Elizabeth Brinsmade's Appeal

18 N.W. 346, 52 Mich. 537, 1884 Mich. LEXIS 807
CourtMichigan Supreme Court
DecidedFebruary 6, 1884
StatusPublished
Cited by6 cases

This text of 18 N.W. 346 (Elizabeth Brinsmade's Appeal) is published on Counsel Stack Legal Research, covering Michigan Supreme Court primary law. Counsel Stack provides free access to over 12 million legal documents including statutes, case law, regulations, and constitutions.

Bluebook
Elizabeth Brinsmade's Appeal, 18 N.W. 346, 52 Mich. 537, 1884 Mich. LEXIS 807 (Mich. 1884).

Opinion

Campbell, J.

The probate court of Ottawa- county, upon application of Orleans L. Jordan and Hampden Kelsey, admitted to probate, on proof of foreign probate, the will of Thomas C. Brinsmade, deceased. Mrs. Brinsmade, his widow, was afterwards on a showing allowed to appeal from this order, which she claimed to have been made without sufficient cause and improperly. The appointment and probate were set aside by the circuit court, and Kelsey brought the case into this Court by writ of error.

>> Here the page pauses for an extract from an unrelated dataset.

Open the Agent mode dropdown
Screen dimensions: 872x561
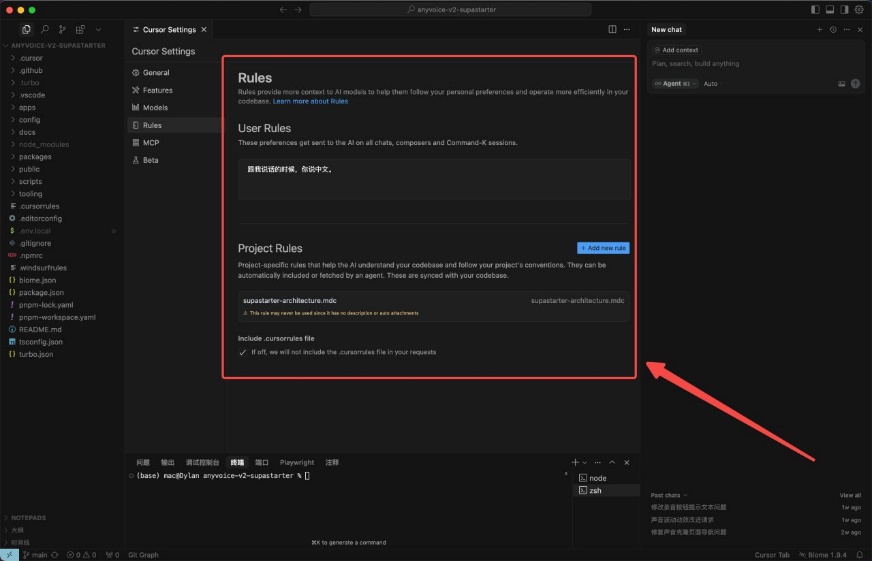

There was no issue in the circuit court involving the validity of the will or of the New York probate, and the only questions .were, the propriety of the intervention of petitioners below, and of the appointment of Kelsey as administrator. It is now objected by appellee that the wrong remedy has been sought here, and this objection we regard as well taken.

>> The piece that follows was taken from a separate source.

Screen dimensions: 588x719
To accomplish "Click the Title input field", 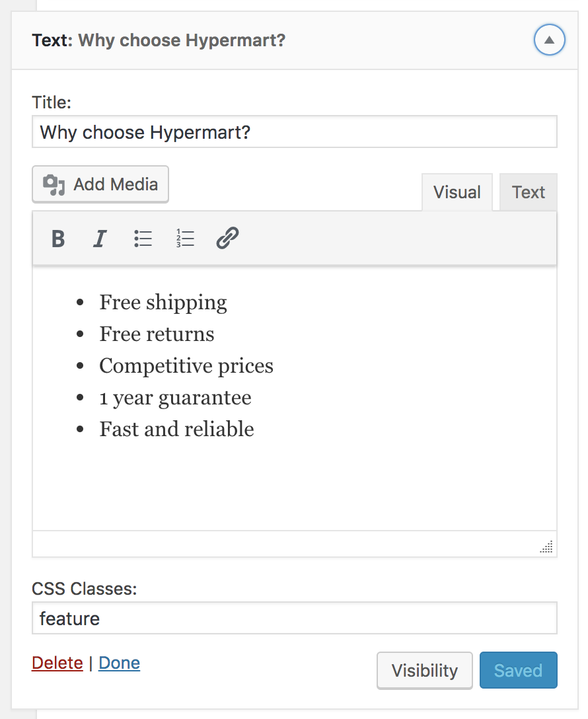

[538]*538It has been decided in this Court several times that a. writ of error is only allowable to bring up such controversies and questions as are according to the course of the common-law. Probate appeals sometimes involve such questions, where there is a contest over the will itself or over contested claims. In other cases they include equitable matters, as in case of accounting, and matters involving more or less discretion. Where no such issue is involved as could ever be a common-law question, the relief must be had by some other process, if it can be had at all. In Besancon v. Brownson 39 Mich. 388, a case like the present came up on certiorari. In Holbrook v. Cook 5 Mich. 225; Conrad v. Button 28 Mich. 365; Cameron v. Bentley 28 Mich. 520; Fletcher v. Clark 39 Mich. 374 and Gott v. Culp 45 Mich. 265 the varying character of probate appeals was considerably discussed and in some of them the proper mode of review was referred to. There was no question presented on which the intervention of a jury could have been a matter of right, and no common-law issue whatever.

The writ must be dismissed with costs.

Tiie other Justices concurred.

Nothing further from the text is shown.